▶ Problem to work on:
Make an exact copy of all the records.

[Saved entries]
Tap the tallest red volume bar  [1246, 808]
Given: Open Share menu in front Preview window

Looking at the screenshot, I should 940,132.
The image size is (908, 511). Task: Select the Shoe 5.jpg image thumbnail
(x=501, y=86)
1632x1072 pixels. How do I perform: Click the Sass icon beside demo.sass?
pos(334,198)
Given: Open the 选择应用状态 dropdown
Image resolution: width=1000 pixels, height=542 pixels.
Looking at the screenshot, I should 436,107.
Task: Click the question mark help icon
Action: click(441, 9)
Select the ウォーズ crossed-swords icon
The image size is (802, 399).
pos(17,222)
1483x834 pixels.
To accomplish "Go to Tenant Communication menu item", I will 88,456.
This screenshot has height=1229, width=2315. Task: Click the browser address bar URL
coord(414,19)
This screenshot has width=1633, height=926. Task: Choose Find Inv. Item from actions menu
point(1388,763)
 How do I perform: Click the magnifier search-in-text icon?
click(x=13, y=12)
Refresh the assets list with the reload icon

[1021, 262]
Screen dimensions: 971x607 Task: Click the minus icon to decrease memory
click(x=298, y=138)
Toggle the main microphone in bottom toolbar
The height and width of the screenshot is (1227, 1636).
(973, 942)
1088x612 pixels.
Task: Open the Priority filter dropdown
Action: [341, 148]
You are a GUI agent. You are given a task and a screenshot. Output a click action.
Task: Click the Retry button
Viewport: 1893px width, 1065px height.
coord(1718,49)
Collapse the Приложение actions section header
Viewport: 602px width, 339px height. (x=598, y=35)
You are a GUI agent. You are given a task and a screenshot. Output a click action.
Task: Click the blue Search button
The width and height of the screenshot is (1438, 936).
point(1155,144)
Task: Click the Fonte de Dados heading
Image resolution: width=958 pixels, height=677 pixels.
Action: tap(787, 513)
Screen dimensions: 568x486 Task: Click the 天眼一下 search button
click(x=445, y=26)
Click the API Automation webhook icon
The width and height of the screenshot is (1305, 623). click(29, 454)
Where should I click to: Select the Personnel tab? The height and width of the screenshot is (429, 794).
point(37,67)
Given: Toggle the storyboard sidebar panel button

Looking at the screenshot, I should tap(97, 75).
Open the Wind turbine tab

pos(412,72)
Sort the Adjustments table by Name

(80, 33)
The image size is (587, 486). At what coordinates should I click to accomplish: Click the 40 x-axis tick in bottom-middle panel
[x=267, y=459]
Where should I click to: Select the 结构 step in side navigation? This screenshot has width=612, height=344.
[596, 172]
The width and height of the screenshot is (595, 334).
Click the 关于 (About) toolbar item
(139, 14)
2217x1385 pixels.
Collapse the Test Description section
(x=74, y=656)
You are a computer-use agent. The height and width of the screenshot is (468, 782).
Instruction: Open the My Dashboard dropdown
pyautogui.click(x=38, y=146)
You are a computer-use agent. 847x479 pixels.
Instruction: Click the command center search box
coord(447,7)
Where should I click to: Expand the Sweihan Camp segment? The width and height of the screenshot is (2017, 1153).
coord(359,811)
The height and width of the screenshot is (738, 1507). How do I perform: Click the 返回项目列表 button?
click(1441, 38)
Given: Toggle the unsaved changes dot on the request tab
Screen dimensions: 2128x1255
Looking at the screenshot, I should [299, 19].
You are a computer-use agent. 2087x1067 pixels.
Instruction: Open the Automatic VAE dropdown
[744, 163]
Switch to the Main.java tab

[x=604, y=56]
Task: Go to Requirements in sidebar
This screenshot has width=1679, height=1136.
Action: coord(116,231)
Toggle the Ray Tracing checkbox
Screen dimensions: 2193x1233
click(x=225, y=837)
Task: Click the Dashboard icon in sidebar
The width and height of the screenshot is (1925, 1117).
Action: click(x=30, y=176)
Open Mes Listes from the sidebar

▶ Solution to this exercise:
Tap the tallest red volume bar  [1246, 808]
Given: Open Share menu in front Preview window

Looking at the screenshot, I should 940,132.
The image size is (908, 511). Task: Select the Shoe 5.jpg image thumbnail
(x=501, y=86)
1632x1072 pixels. How do I perform: Click the Sass icon beside demo.sass?
pos(334,198)
Given: Open the 选择应用状态 dropdown
Image resolution: width=1000 pixels, height=542 pixels.
Looking at the screenshot, I should 436,107.
Task: Click the question mark help icon
Action: click(441, 9)
Select the ウォーズ crossed-swords icon
The image size is (802, 399).
pos(17,222)
1483x834 pixels.
To accomplish "Go to Tenant Communication menu item", I will 88,456.
This screenshot has height=1229, width=2315. Task: Click the browser address bar URL
coord(414,19)
This screenshot has width=1633, height=926. Task: Choose Find Inv. Item from actions menu
point(1388,763)
 How do I perform: Click the magnifier search-in-text icon?
click(x=13, y=12)
Refresh the assets list with the reload icon

[1021, 262]
Screen dimensions: 971x607 Task: Click the minus icon to decrease memory
click(x=298, y=138)
Toggle the main microphone in bottom toolbar
The height and width of the screenshot is (1227, 1636).
(973, 942)
1088x612 pixels.
Task: Open the Priority filter dropdown
Action: [341, 148]
You are a GUI agent. You are given a task and a screenshot. Output a click action.
Task: Click the Retry button
Viewport: 1893px width, 1065px height.
coord(1718,49)
Collapse the Приложение actions section header
Viewport: 602px width, 339px height. (x=598, y=35)
You are a GUI agent. You are given a task and a screenshot. Output a click action.
Task: Click the blue Search button
The width and height of the screenshot is (1438, 936).
point(1155,144)
Task: Click the Fonte de Dados heading
Image resolution: width=958 pixels, height=677 pixels.
Action: tap(787, 513)
Screen dimensions: 568x486 Task: Click the 天眼一下 search button
click(x=445, y=26)
Click the API Automation webhook icon
The width and height of the screenshot is (1305, 623). click(29, 454)
Where should I click to: Select the Personnel tab? The height and width of the screenshot is (429, 794).
point(37,67)
Given: Toggle the storyboard sidebar panel button

Looking at the screenshot, I should tap(97, 75).
Open the Wind turbine tab

pos(412,72)
Sort the Adjustments table by Name

(80, 33)
The image size is (587, 486). At what coordinates should I click to accomplish: Click the 40 x-axis tick in bottom-middle panel
[x=267, y=459]
Where should I click to: Select the 结构 step in side navigation? This screenshot has width=612, height=344.
[596, 172]
The width and height of the screenshot is (595, 334).
Click the 关于 (About) toolbar item
(139, 14)
2217x1385 pixels.
Collapse the Test Description section
(x=74, y=656)
You are a computer-use agent. The height and width of the screenshot is (468, 782).
Instruction: Open the My Dashboard dropdown
pyautogui.click(x=38, y=146)
You are a computer-use agent. 847x479 pixels.
Instruction: Click the command center search box
coord(447,7)
Where should I click to: Expand the Sweihan Camp segment? The width and height of the screenshot is (2017, 1153).
coord(359,811)
The height and width of the screenshot is (738, 1507). How do I perform: Click the 返回项目列表 button?
click(1441, 38)
Given: Toggle the unsaved changes dot on the request tab
Screen dimensions: 2128x1255
Looking at the screenshot, I should [299, 19].
You are a computer-use agent. 2087x1067 pixels.
Instruction: Open the Automatic VAE dropdown
[744, 163]
Switch to the Main.java tab

[x=604, y=56]
Task: Go to Requirements in sidebar
This screenshot has width=1679, height=1136.
Action: coord(116,231)
Toggle the Ray Tracing checkbox
Screen dimensions: 2193x1233
click(x=225, y=837)
Task: Click the Dashboard icon in sidebar
The width and height of the screenshot is (1925, 1117).
Action: click(x=30, y=176)
Open Mes Listes from the sidebar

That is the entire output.